Talking about about those things to others would have been too upsetting, so instead I tried to do other normal things, like going to cafes and parks, or for walks around where we lived.’
‘I felt overwhelmed’
‘Tom was amazing and looked after James while I was in hospital, and would get up to feed him in the night so I could sleep.
I felt overwhelmed the whole time. I expect Tom and my family did too. Me and my Mum went shopping a lot – one of the only nice things about that time was getting to spend a lot of time with her.
She came to most of the hospital appointments with me while Tom was at work.
Then, when James was four months old, I had my last dose of chemotherapy, and a clear scan at the end of the treatment. I didn’t feel particularly celebratory. My body was a mess – I had five years of remission to get through. But I did feel relieved.
I wanted to celebrate in a small way, so as not to ‘tempt fate’, we went for a walk along the river and for lunch in a pub.’
‘It’s a relief to worry about ordinary things’

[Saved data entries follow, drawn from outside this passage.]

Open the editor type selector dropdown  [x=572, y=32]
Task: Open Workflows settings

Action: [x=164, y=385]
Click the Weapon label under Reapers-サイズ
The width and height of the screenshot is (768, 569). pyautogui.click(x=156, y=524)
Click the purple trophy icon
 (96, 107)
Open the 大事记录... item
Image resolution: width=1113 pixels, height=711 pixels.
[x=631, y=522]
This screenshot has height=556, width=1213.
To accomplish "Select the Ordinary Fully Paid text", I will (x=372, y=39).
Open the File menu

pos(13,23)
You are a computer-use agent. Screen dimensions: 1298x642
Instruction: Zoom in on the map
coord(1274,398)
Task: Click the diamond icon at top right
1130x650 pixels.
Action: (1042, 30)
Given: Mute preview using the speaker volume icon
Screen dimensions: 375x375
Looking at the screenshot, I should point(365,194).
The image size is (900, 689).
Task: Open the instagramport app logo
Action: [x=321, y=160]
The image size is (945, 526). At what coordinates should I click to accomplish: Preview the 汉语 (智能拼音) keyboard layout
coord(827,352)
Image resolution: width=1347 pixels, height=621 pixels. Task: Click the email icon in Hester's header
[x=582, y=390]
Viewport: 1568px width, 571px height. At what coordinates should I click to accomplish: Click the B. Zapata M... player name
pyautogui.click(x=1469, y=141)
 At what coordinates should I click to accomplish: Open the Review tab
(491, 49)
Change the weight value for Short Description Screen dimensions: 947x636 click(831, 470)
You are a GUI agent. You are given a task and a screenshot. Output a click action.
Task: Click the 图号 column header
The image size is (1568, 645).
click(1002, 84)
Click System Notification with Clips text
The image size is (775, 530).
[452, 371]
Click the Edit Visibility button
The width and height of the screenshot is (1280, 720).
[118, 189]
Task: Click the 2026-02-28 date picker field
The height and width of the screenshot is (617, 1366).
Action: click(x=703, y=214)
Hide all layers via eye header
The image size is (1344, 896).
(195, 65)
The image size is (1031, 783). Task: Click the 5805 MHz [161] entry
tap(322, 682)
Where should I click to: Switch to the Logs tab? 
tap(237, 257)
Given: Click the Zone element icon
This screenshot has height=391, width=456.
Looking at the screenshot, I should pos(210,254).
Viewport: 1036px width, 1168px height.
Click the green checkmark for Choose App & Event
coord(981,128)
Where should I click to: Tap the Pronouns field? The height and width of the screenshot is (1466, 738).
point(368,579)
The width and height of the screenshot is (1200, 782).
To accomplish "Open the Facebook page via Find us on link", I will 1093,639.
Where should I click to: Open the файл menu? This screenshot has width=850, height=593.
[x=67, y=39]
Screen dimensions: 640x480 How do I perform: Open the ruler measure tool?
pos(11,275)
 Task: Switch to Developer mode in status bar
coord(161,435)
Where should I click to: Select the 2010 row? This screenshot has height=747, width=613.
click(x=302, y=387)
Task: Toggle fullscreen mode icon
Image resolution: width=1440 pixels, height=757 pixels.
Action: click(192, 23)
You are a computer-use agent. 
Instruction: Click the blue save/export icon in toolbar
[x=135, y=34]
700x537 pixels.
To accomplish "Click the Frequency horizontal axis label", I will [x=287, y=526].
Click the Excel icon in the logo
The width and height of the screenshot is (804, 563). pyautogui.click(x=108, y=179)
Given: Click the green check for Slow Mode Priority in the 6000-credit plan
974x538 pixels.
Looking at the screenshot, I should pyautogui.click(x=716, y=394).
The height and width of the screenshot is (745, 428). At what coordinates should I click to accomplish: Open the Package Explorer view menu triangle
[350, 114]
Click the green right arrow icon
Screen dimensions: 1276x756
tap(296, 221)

‘Since then I’ve had regular scans and, next year, will have reached five years in remission. After that point I’ll be given the ‘all clear’ from bowel cancer, but I’m trying not to think about it too much just in case.
James is now four, at nursery, and is just wonderful. A healthy, hilarious boy, completely unharmed by the chemo I had when I was pregnant with him.
We haven’t had any serious conversations about my illness. He’s noticed my big scars on my tummy and we’ve talked about what they are. I’ve been in and out of hospital a lot throughout his life, so it seems normal to him.
It’s a relief to have time to start worrying about ordinary things, and not always be trying to ‘enjoy each moment’ in case I get cancer again.
Sometimes, when I’m happy, fear catches me out and I’m reminded of what I might lose. But I hope that reaction will gradually fade.’
‘I feel emotional about childhood milestones’
‘At the moment, I feel emotional when we reach different childhood milestones.
Like recently, when we took James to get a new bike. To see him so absorbed in trying it out, I felt relief that we were all there, in a shop together, doing something so normal.
Even though the threat of cancer is still present, we manage to enjoy our life together.
This year I wrote a new book, My Year in Small Drawings, a sketchbook and guide that I hope will encourage people to use drawing as a way to describe their lives and thoughts, just like I did when I was ill.’